Tuesday, October 07, 2008

Mother and Daughter

"My own daughter came back with two children from that abuse inflicted on her by the rebels. She was 14 when she was taken and she came back after eight years. I am sure in your country, a child goes missing (pause), let’s say a parent goes to pick a child from school and he is not there. Five minutes is enough for that parent to panic. But eight years I have been waiting, knowing very well what the rebels do, their brutality... Every day we were wondering, “Has the child died today? Has she been injured? Is she bleeding to death? Has she been abandoned in the bush alone? Has she been killed and her body is rotting somewhere?"

"For the past eight years I have been in the bush. I was totally cut off from the world. It’s like being put in a tomb, you are still breathing, but you are in there. In the bush it was always horrible. I didn’t understand at first what they were talking about, you know, someone very old, in his late 50s. You cannot imagine. I thought maybe he was out of his head, not joking, because I have never seen any of them joking. But after that, they just have to tie you up and somebody rapes you, just like that.

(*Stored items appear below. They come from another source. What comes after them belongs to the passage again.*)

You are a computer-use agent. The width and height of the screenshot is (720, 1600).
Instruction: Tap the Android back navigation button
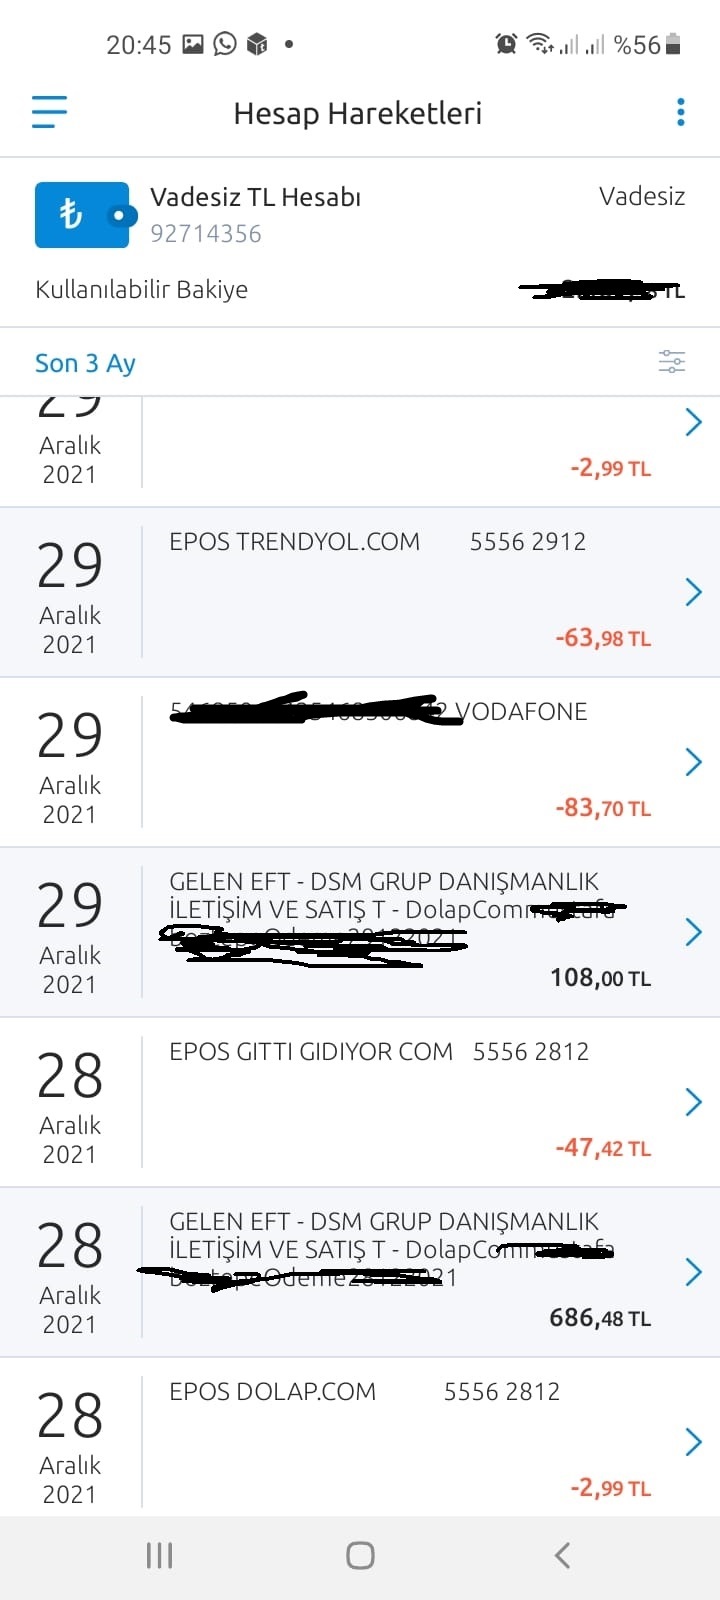click(562, 1555)
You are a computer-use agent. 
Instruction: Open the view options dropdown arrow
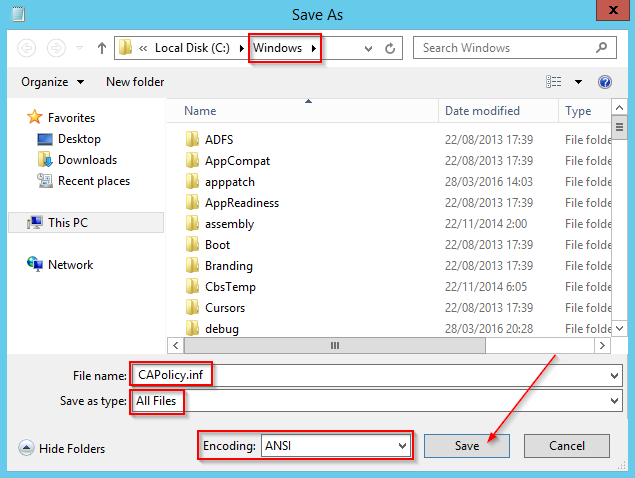[x=578, y=82]
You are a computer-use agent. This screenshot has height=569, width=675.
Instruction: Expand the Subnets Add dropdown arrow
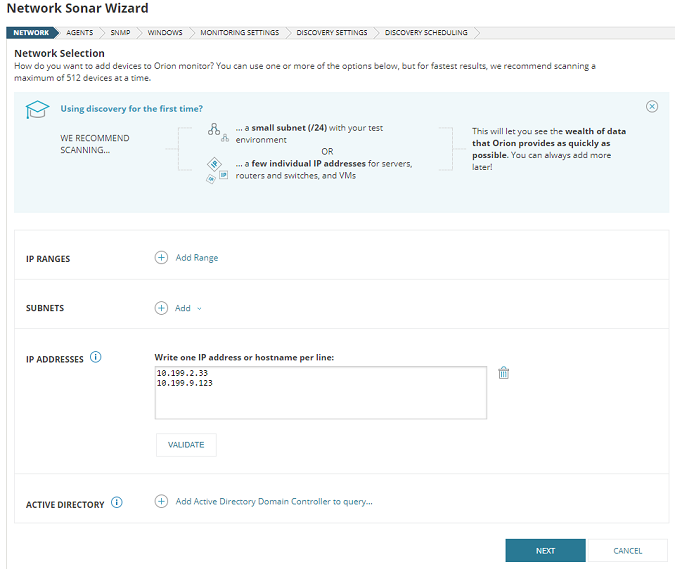click(199, 309)
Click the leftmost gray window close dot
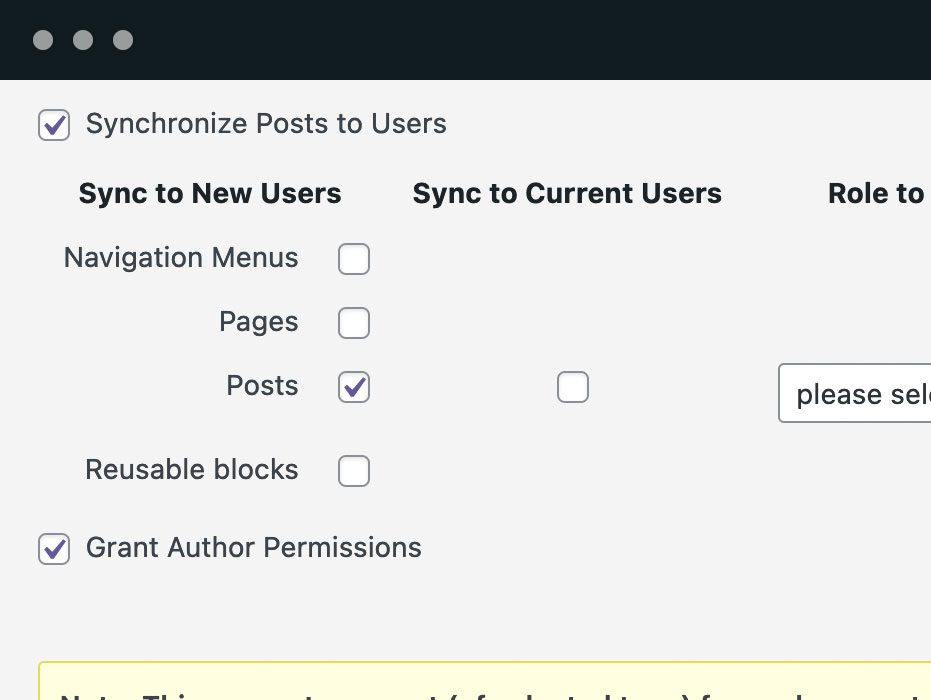This screenshot has width=931, height=700. tap(43, 40)
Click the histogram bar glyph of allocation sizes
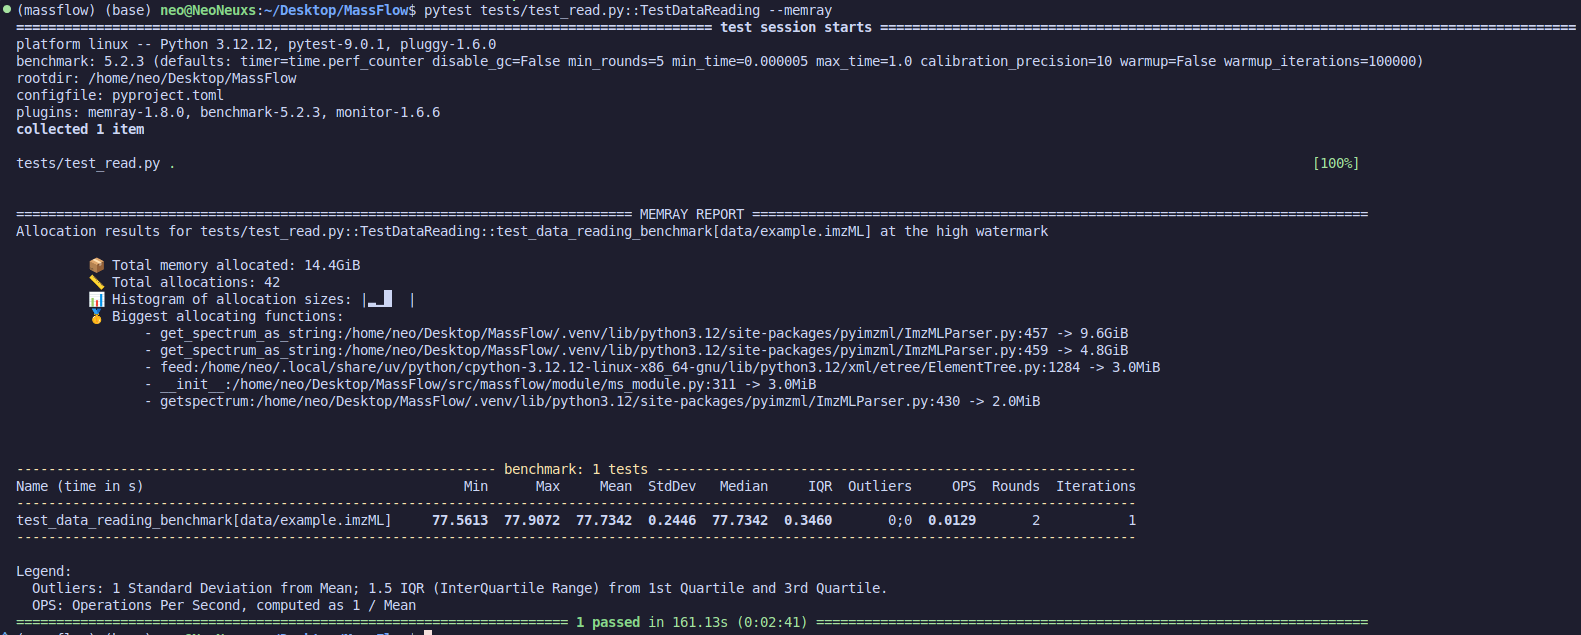This screenshot has height=635, width=1581. (380, 299)
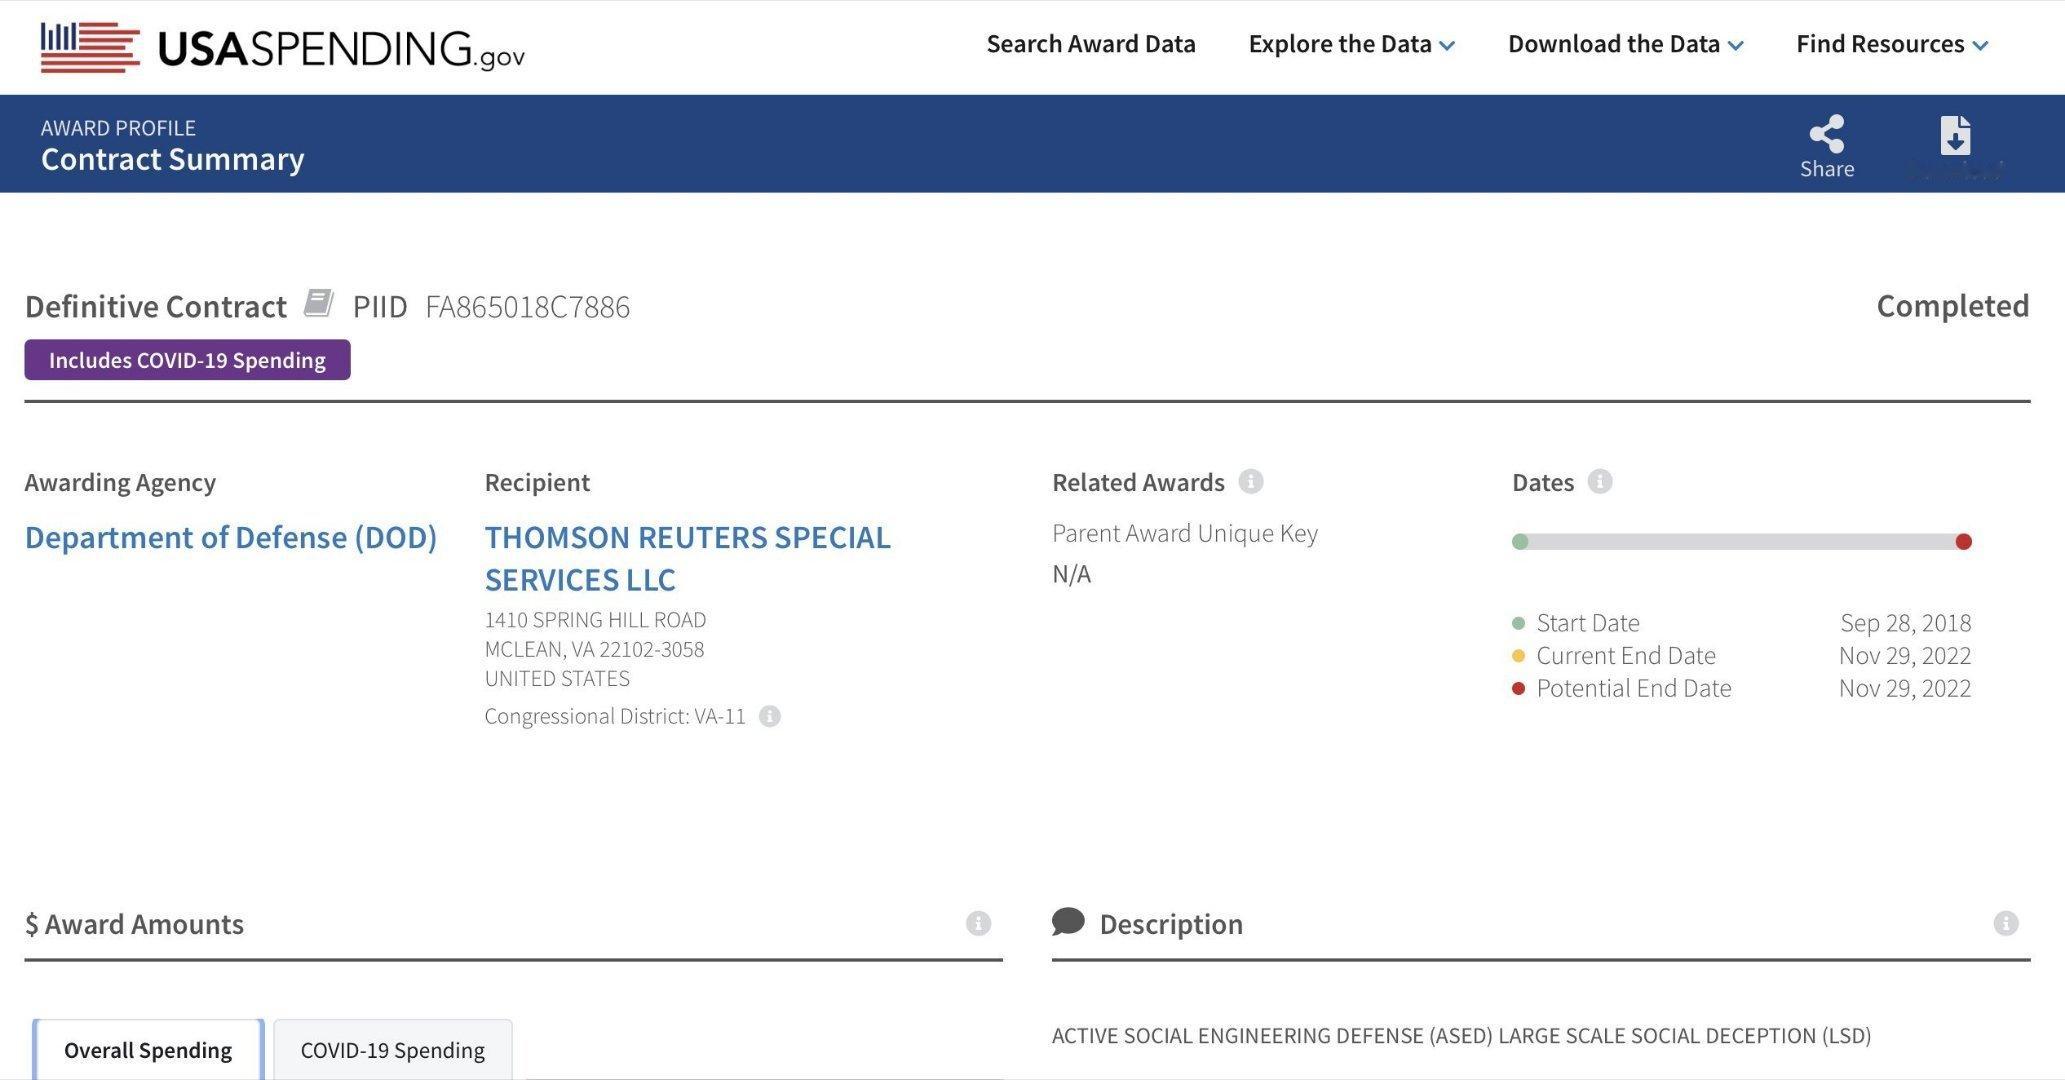Click the Department of Defense (DOD) link

point(231,537)
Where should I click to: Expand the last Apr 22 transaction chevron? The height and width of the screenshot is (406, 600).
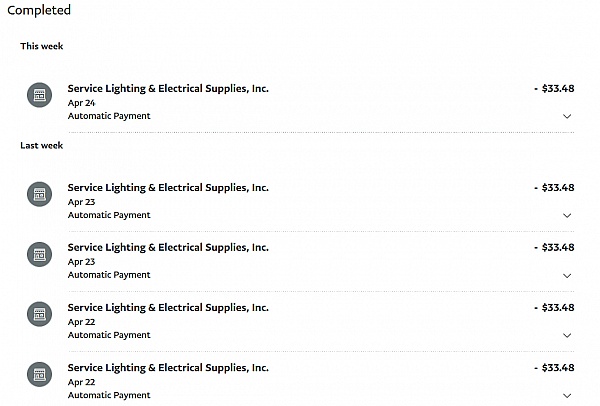click(x=567, y=395)
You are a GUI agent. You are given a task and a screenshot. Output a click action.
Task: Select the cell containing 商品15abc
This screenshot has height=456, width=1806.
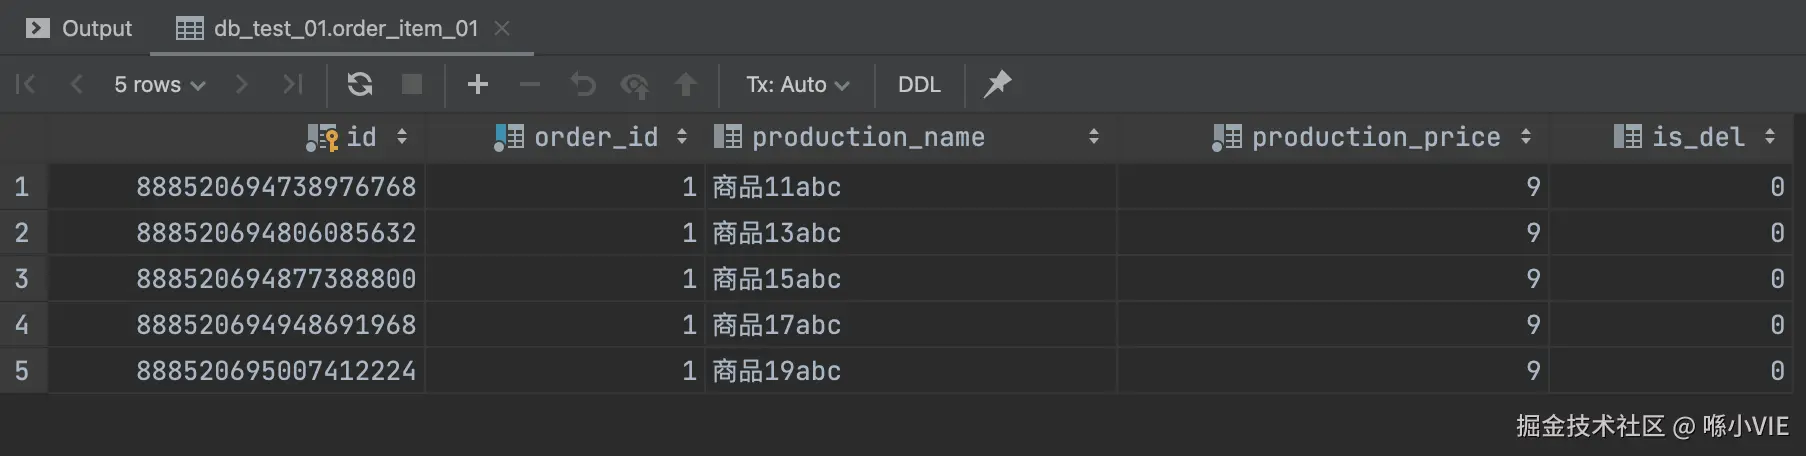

I was always, always afraid they might ask me to kill somebody, I was always, always afraid to do that. One day some girl tried to escape, and they asked us, all 30 of us girls to come. We went there not knowing what was going to happen. They gave us all big sticks and they ordered us to beat her to death. We could not imagine doing this and we refused, we refused... we refused, but, we were beaten so badly, to the extent that we all had to beat her to death and so we did... There was no day when you would get up and smile to see the sun rise, because everyday you would think, maybe today, maybe today will be the end of me."

Young woman abducted at 14 years of age and given as a forced wife to an LRA commander. She is the daughter of the woman quoted above.

Life can be so sobering. Last May I went to Gulu, Northern Uganda and met brave, beautiful young women who had been forced to marry LRA members; others to march around in the bush and fight. They're not just statistics. They're real people - mothers and daughters... waiting to be reunited.